To make implementation and explanation a bit easier, let’s add a “border” to $$A$$, that is, rows $$0$$ and $$H+1$$, similarly columns $$0$$ and $$W+1$$. They should be filled with a sentinel value that isn’t $$0$$ or $$1$$, including when “flipped” (e.g. $$2$$), and we also will stipulate that they will never count as isolated.

Now let’s define $$dp[i, a, b]$$ as the minimum cost such that rows $$0$$ to $$i$$ inclusive are valid, and $$a$$ and $$b$$ are each $$0$$ or $$1$$, depending on whether rows $$i$$ and $$i+1$$ should be flipped, respectively. (If there are no valid states, $$dp[i, a, b] = \infty$$.) We initialize the DP with $$dp[0, 0, 0] = 0$$ and $$dp[0, 0, 1] = 1$$, with the rest being $$\infty$$. (as it makes no sense to “flip” the sentinel row)
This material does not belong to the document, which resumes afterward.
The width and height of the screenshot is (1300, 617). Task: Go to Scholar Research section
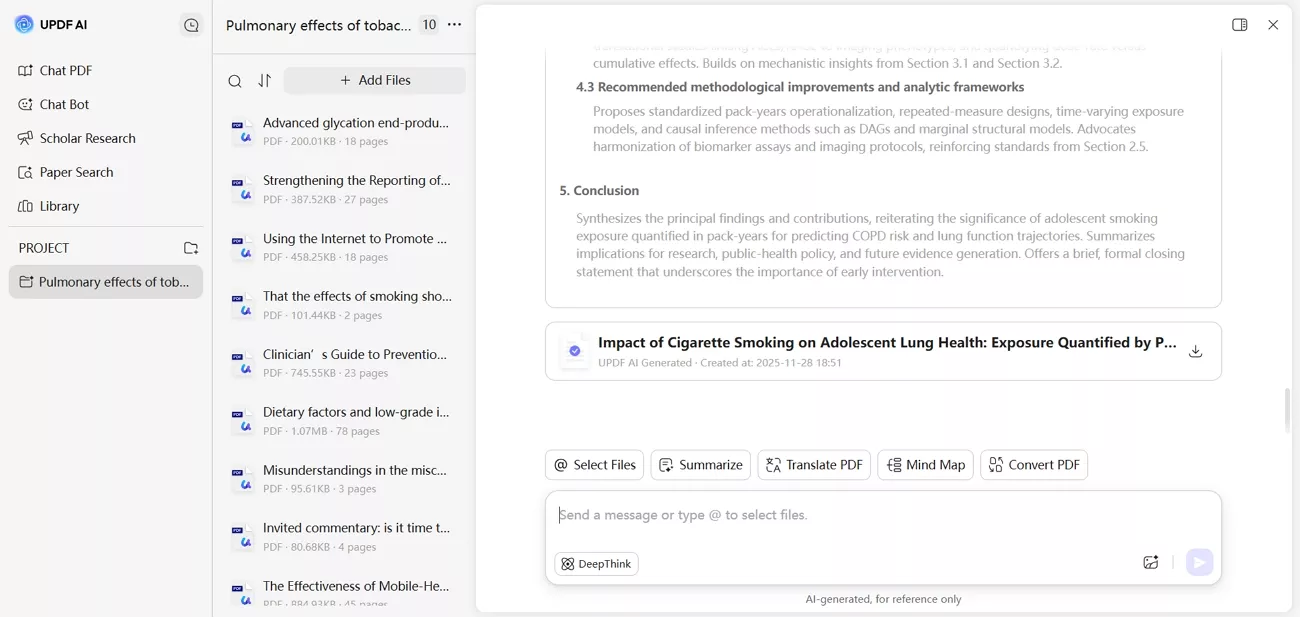[x=87, y=138]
We can transition from $$dp[i, a, b]$$ to $$dp[i+1, b, c]$$ because for each $$c \in \{0, 1\}$$, we can check the $$i+1$$-st row for validity, since we know whether rows $$i$$ through $$i+2$$ should be flipped. This means we have $$2^3 = 8$$ total cases/masks to check for each row, so the total time to run this DP is $$O(HW)$$.

The final answer is $$\min(dp[H, 0, 0], dp[H, 1, 0])$$. If this is $$\infty$$, we should print $$-1$$.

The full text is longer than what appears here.